* WHAT YOU HAVE TO DO *
The required output holds only the lines from the one containing "Image resolution: width=602" through the end of the material below, copied exactly, please, with no pictures.

╭──

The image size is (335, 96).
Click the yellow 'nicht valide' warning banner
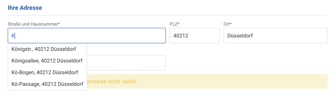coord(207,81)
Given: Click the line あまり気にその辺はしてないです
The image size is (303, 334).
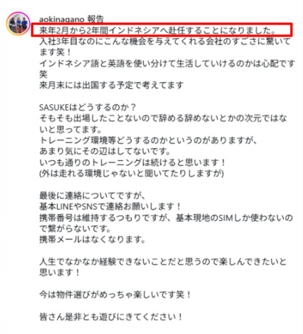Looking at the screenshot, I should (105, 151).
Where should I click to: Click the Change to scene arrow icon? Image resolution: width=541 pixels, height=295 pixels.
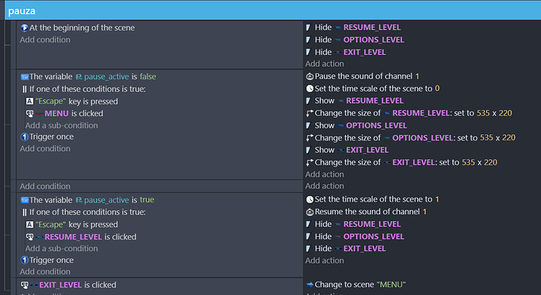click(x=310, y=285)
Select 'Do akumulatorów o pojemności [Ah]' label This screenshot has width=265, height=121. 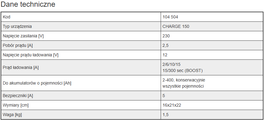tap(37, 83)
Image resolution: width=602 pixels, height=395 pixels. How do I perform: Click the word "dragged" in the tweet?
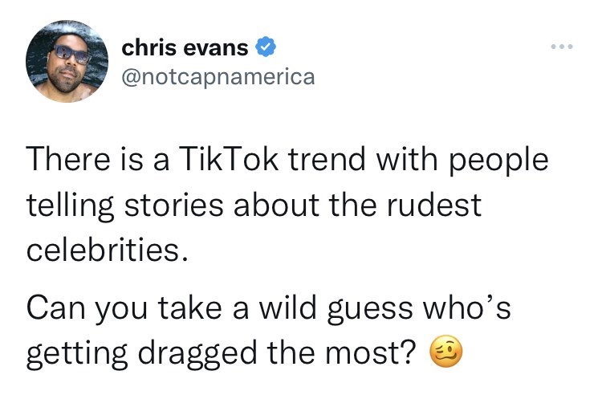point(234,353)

╰──

* RESULT BELOW *
Image resolution: width=602 pixels, height=395 pixels. How do I perform: Click the word "dragged" in the tweet?
point(234,353)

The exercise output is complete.